Infosys CEO reinforces focus on automation & artificial intelligence
Infosys chief executive officer and managing director Vishal Sikka on Thursday said the company’s acquisition of Panaya last month showed it was keen to become a next-generation services provider by bringing in automation and artificial intelligence (AI). Infosys, he added, would carry out more such acquisitions in the future.
“We are extremely interested in acquiring companies similar to Panaya. We wanted to demonstrate this wasn’t just talk,” Sikka said, addressing the Morgan Stanley Technology, Media and Telecommunication conference in San Francisco.
The former SAP Technology chief, who took charge of Infosys in August last year, said the company had already started working on monetising the automation that Panaya had brought to the table in its practices such as SAP and Oracle, apart from introducing automation and AI completely in its business process outsourcing (BPO) operations.
Last month, Infosys had announced it was acquiring Panaya for $200 million (Rs 1,244 crore), the first acquisition by the company under Sikka and the new management. The San Francisco-headquartered Panaya, which has most of its engineers in Israel, provides technologies to automate repetitive and complex customisation works of packaged software such as SAP, Oracle and Salesforce.
“Panaya is a very innovative but small Israeli company that has looked into the pain of dealing with complex and large packaged systems — their deployments, configuration and dependency. It has done a tremendous job of understanding the underlying software and bringing that power of automation to simplify it,” Sikka said.
“We have 14,000 people in the Oracle practice and 13,500 in the SAP practice; with the power of automation, we can do much more with these people. So, we are monetising Panaya’s innovation in these practices, which will amplify the ability of the people to do more with less time.”
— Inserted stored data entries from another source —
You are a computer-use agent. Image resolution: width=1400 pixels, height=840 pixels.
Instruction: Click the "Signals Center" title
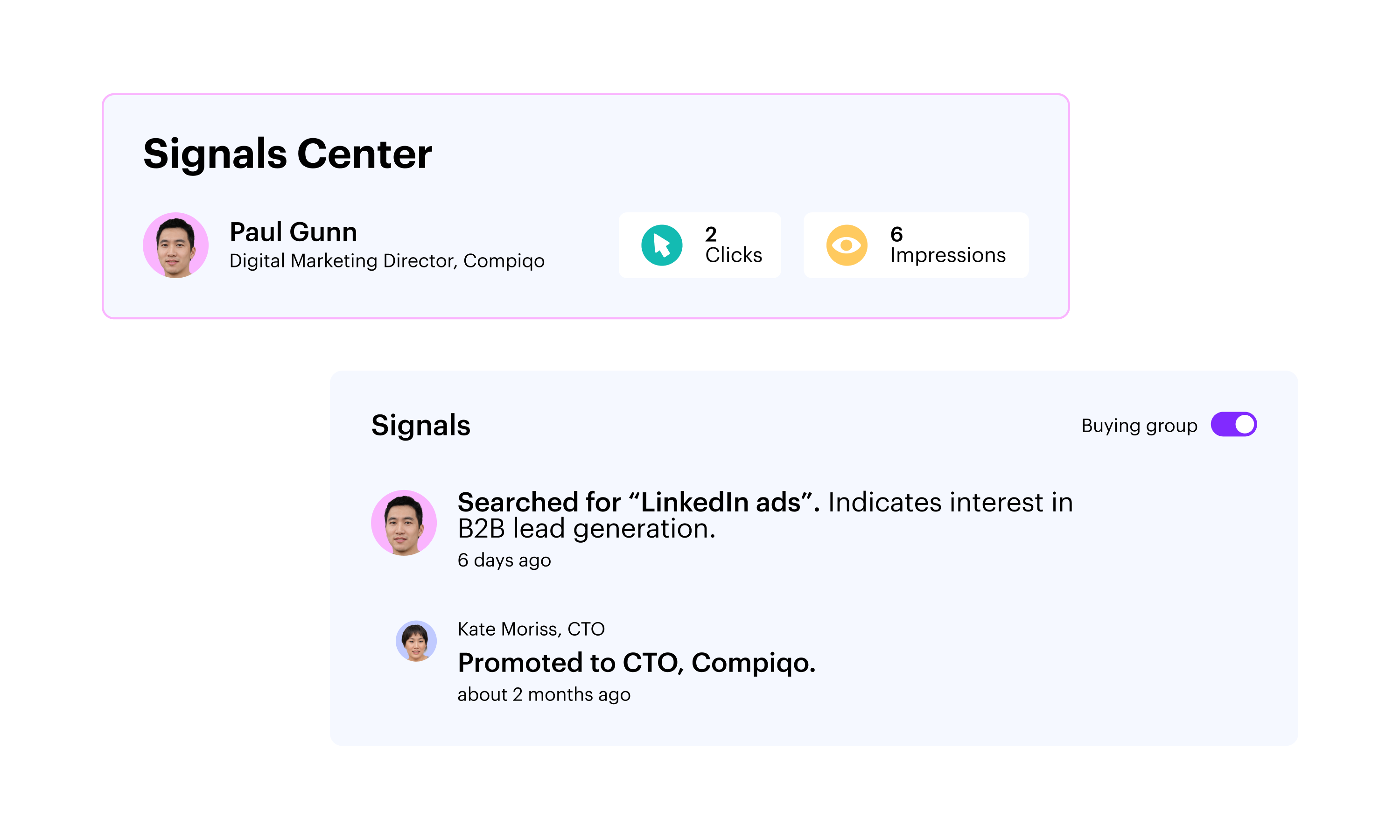[287, 154]
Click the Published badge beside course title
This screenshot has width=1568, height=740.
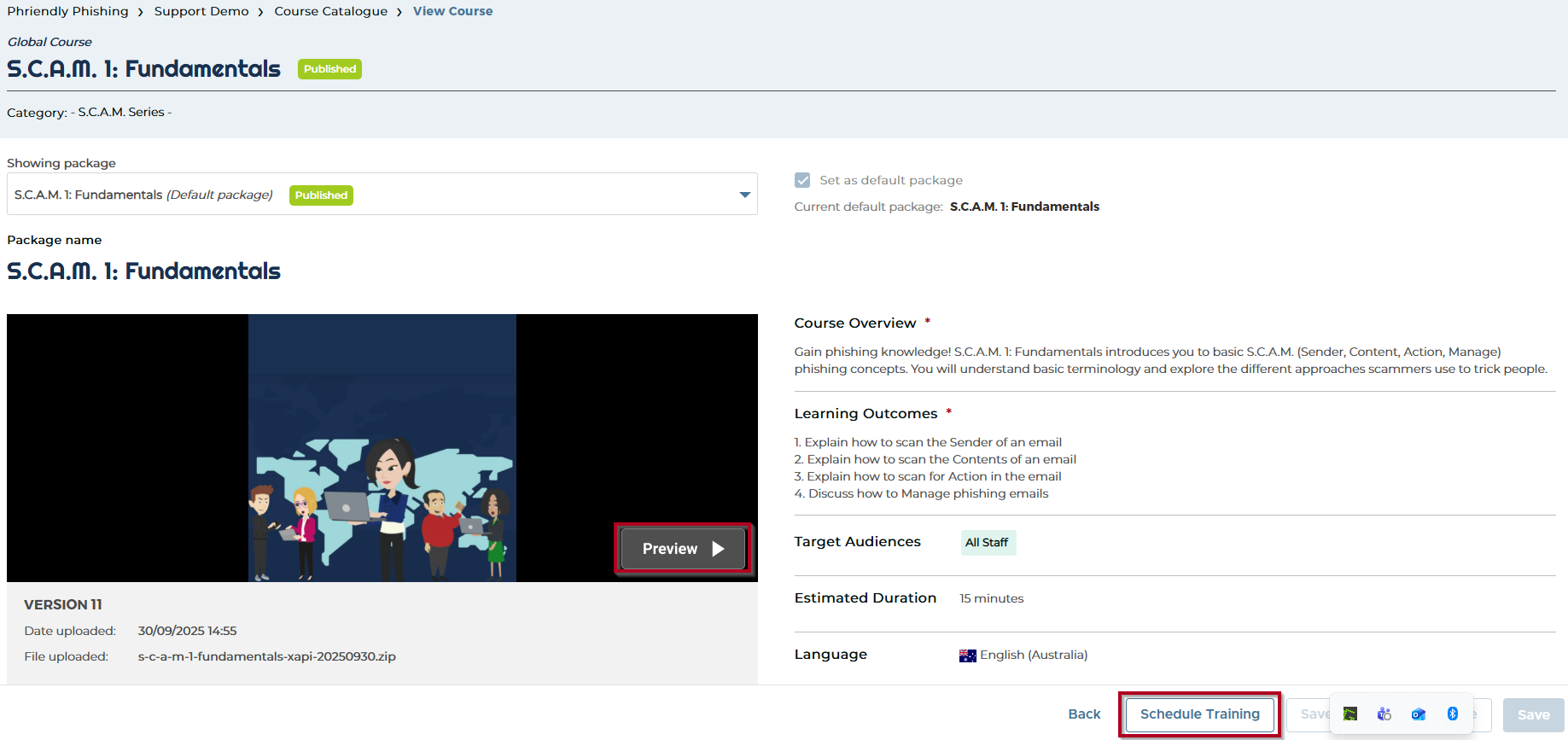[x=329, y=69]
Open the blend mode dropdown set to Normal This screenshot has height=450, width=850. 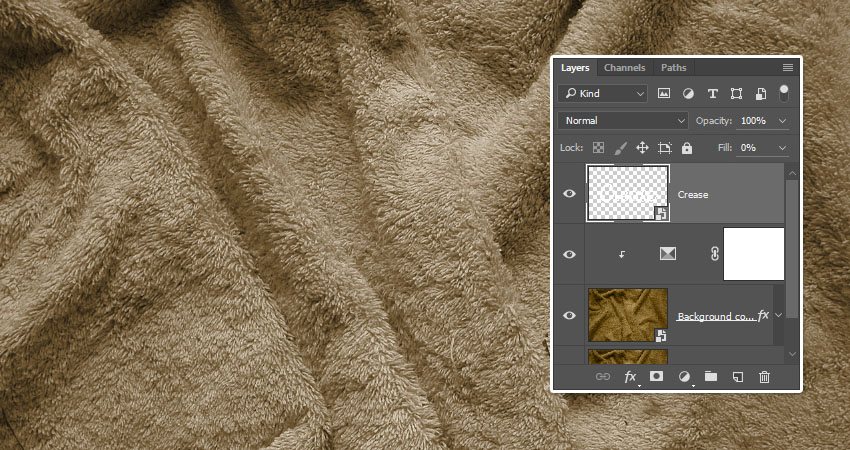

As part of its new strategy, Infosys has underscored the need for ‘renew’ and ‘new’ — renewal of its internal systems and processes using technologies such as cloud, automation and AI to align these with the changing needs of its clients and enter new areas. This is also true for clients who, apart from renewing existing systems and platforms, are also looking at dealing with anticipated next-generation challenges.
Under this strategy, Infosys has been training its employees on ‘design thinking’ and automation and, at the same time, strengthening its internal delivery mechanism to drive employees’ revenue productivity. At the end of the quarter ended December 2014, Infosys’s revenue per employee stood at $52,700, compared with $52,300 in the previous quarter.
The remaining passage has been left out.